### Provided data
§

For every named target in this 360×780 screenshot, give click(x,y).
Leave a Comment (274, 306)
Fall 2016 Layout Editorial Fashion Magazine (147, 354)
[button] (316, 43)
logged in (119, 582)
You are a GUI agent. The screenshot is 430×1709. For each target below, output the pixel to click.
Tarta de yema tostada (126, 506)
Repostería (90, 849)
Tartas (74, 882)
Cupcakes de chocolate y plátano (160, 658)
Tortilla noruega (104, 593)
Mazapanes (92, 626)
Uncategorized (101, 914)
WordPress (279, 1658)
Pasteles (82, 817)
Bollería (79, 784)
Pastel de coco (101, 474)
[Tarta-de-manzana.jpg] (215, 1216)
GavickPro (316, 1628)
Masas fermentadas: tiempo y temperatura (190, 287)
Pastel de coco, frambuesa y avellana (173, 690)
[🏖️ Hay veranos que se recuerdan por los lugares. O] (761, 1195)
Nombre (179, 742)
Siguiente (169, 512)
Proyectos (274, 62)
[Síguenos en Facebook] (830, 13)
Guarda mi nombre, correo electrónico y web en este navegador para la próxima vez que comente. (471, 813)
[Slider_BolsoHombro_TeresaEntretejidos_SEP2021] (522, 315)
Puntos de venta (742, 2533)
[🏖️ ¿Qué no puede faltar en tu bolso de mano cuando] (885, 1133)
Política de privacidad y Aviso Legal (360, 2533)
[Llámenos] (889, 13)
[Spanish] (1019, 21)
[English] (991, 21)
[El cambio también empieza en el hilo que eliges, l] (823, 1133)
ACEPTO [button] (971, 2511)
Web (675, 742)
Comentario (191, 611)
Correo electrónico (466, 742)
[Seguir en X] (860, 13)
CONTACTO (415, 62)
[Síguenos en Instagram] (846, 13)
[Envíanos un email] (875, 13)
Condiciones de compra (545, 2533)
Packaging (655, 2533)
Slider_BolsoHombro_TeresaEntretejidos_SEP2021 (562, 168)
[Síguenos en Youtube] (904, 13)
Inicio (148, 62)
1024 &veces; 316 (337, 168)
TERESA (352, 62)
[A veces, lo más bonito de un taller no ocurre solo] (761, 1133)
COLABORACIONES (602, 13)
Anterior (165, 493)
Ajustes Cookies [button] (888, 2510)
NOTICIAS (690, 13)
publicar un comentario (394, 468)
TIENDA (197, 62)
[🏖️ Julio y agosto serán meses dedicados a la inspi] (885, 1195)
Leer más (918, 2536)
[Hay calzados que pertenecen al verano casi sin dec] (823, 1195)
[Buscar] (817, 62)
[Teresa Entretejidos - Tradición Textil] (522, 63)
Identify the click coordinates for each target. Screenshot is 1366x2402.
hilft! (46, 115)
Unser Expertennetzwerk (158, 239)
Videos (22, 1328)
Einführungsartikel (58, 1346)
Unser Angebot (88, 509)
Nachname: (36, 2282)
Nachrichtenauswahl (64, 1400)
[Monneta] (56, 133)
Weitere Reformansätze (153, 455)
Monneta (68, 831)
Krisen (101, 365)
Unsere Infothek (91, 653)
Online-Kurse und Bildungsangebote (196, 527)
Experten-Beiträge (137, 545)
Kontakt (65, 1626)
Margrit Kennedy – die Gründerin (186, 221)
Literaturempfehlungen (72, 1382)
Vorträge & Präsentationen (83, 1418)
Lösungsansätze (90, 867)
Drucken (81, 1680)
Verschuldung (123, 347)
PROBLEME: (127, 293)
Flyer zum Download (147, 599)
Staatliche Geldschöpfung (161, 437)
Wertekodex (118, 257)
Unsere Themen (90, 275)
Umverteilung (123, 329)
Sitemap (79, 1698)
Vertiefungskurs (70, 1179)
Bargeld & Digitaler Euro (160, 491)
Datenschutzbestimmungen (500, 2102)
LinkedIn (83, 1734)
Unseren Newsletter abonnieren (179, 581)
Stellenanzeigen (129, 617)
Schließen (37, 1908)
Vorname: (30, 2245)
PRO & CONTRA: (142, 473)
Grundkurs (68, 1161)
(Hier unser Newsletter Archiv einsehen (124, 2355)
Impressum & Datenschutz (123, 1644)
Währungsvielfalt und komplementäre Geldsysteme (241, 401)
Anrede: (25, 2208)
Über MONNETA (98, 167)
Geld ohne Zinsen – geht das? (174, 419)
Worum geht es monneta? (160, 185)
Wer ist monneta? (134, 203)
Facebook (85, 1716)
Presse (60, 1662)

§

### About this exercise
The word to look for is "each"; copy out every line of the entries that holds it.

### Output for this exercise
You are a GUI agent. The screenshot is 430×1709. For each target below, output the pixel to click.
Identify the click coordinates for each target. Screenshot is 1366x2402.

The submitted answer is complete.